Your reply should contain the whole listing below, repeated exactly, and no images.

[Opening PROVIDED DATA section]

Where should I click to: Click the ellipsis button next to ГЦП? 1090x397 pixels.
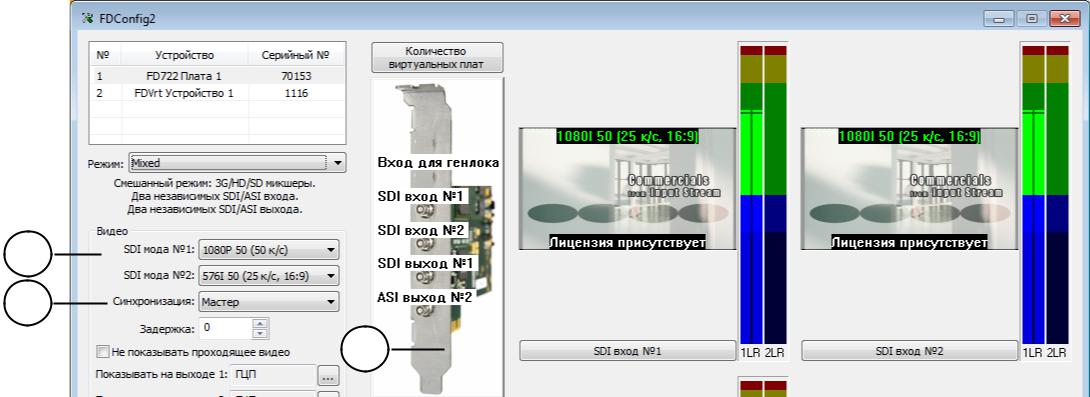click(x=328, y=376)
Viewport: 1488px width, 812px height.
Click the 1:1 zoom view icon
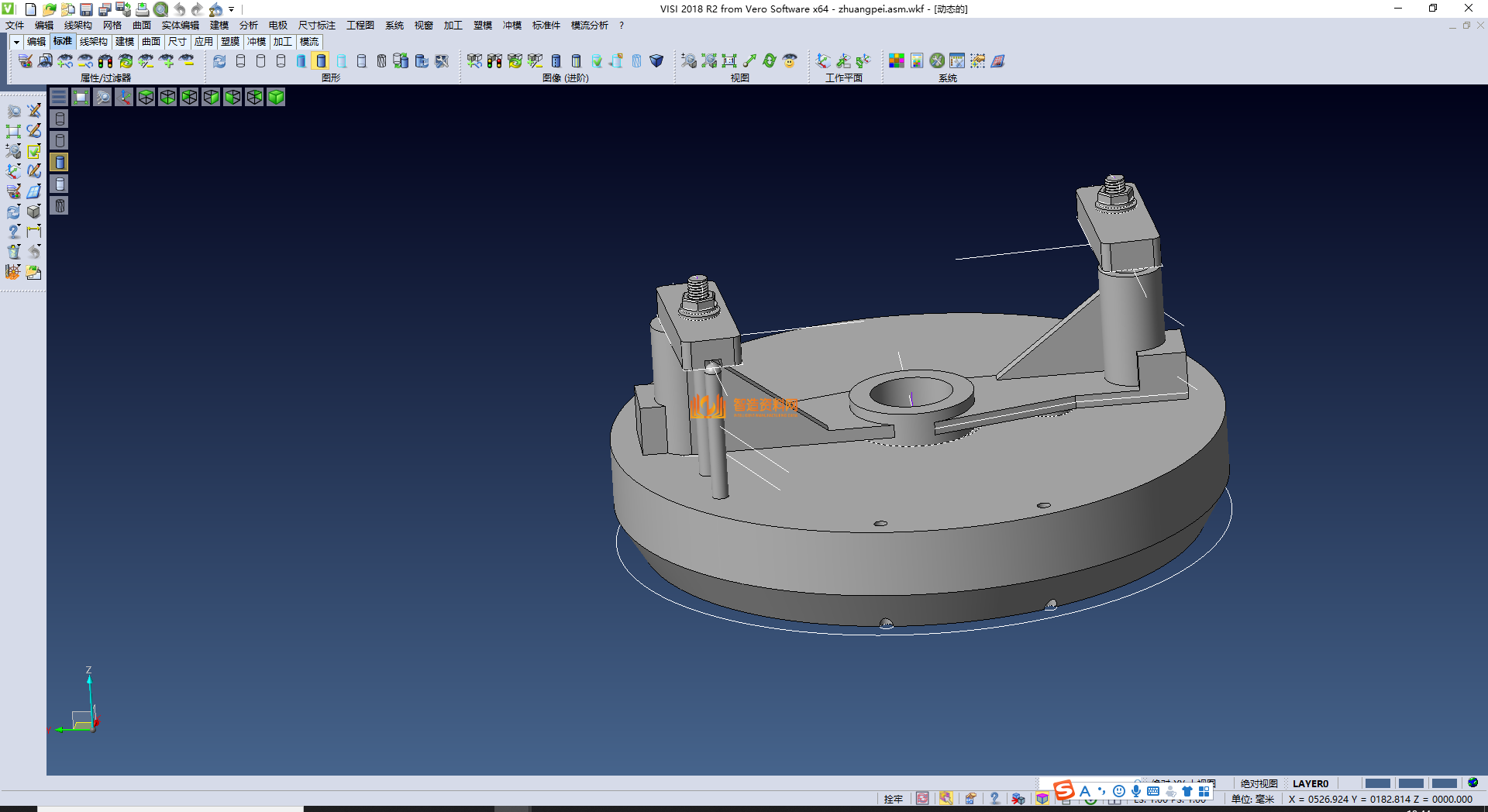(728, 61)
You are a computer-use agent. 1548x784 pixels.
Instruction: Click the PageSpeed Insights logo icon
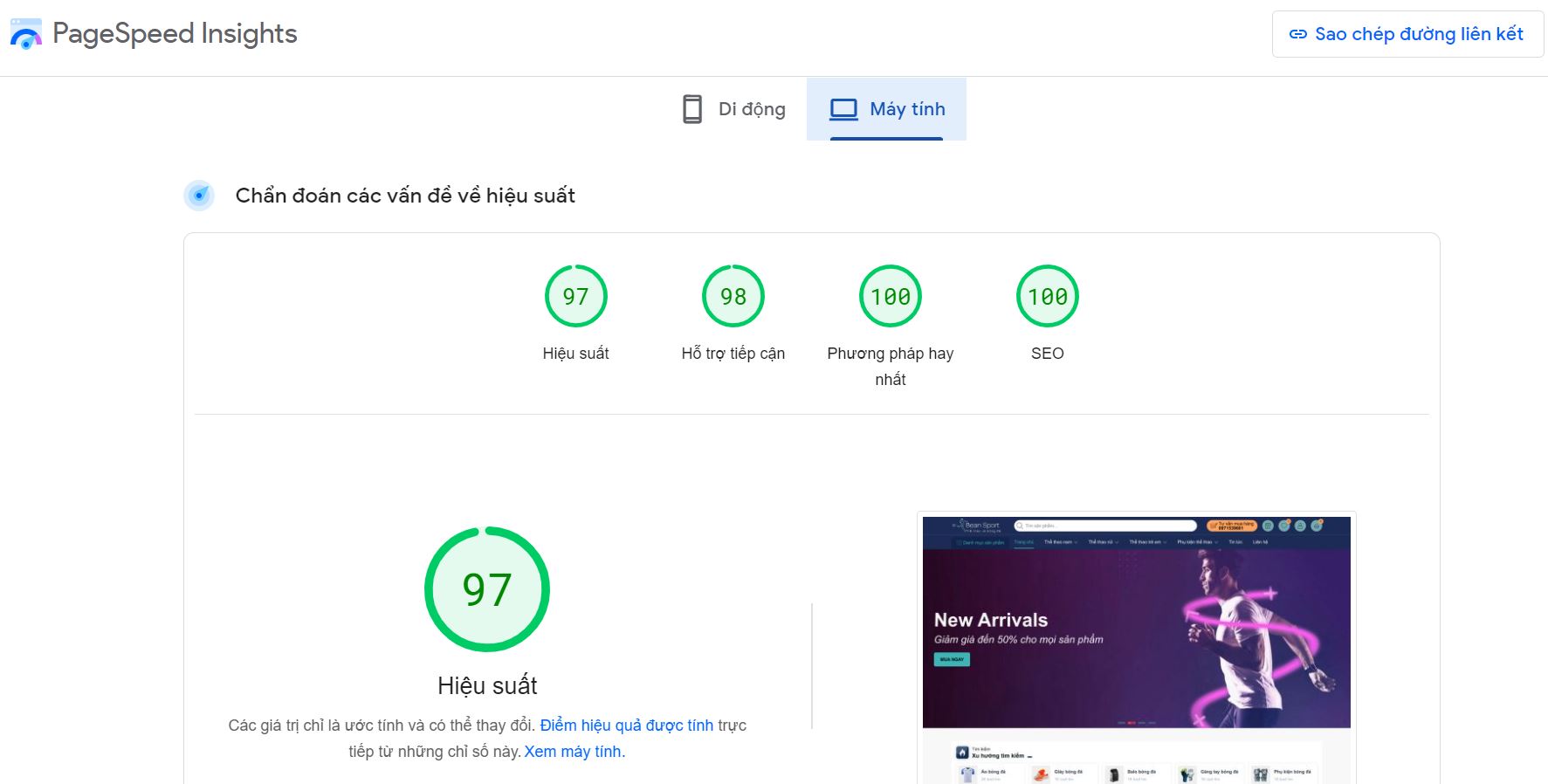(25, 34)
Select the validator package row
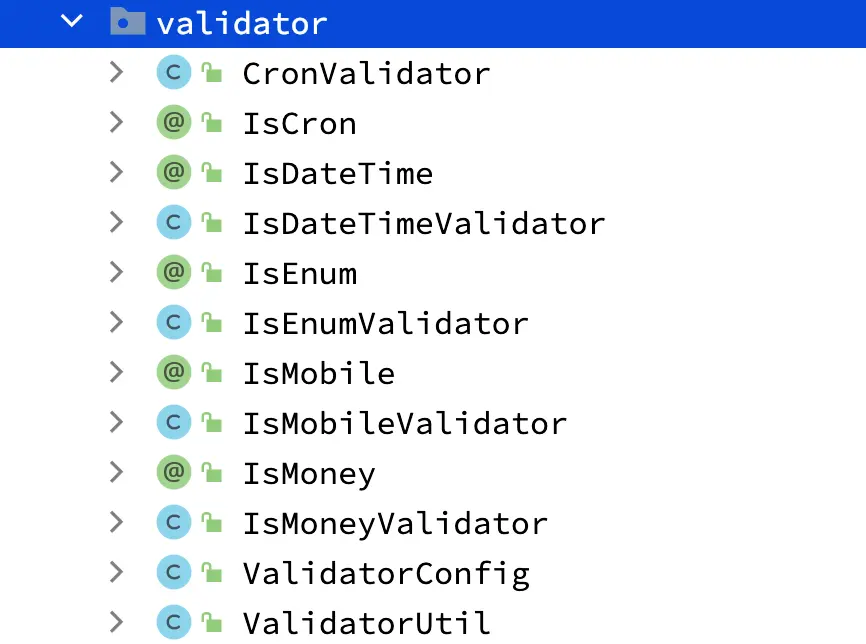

[Closing PROVIDED DATA section]

RESULT OF THIS EXERCISE |
Where should I click to: Click the ellipsis button next to ГЦП? 1090x397 pixels.
click(x=328, y=376)
Viewport: 1488px width, 812px height.
Click the 1:1 zoom view icon
(728, 61)
You are a computer-use agent. 1548x784 pixels.
Instruction: Click the PageSpeed Insights logo icon
(25, 34)
Select the validator package row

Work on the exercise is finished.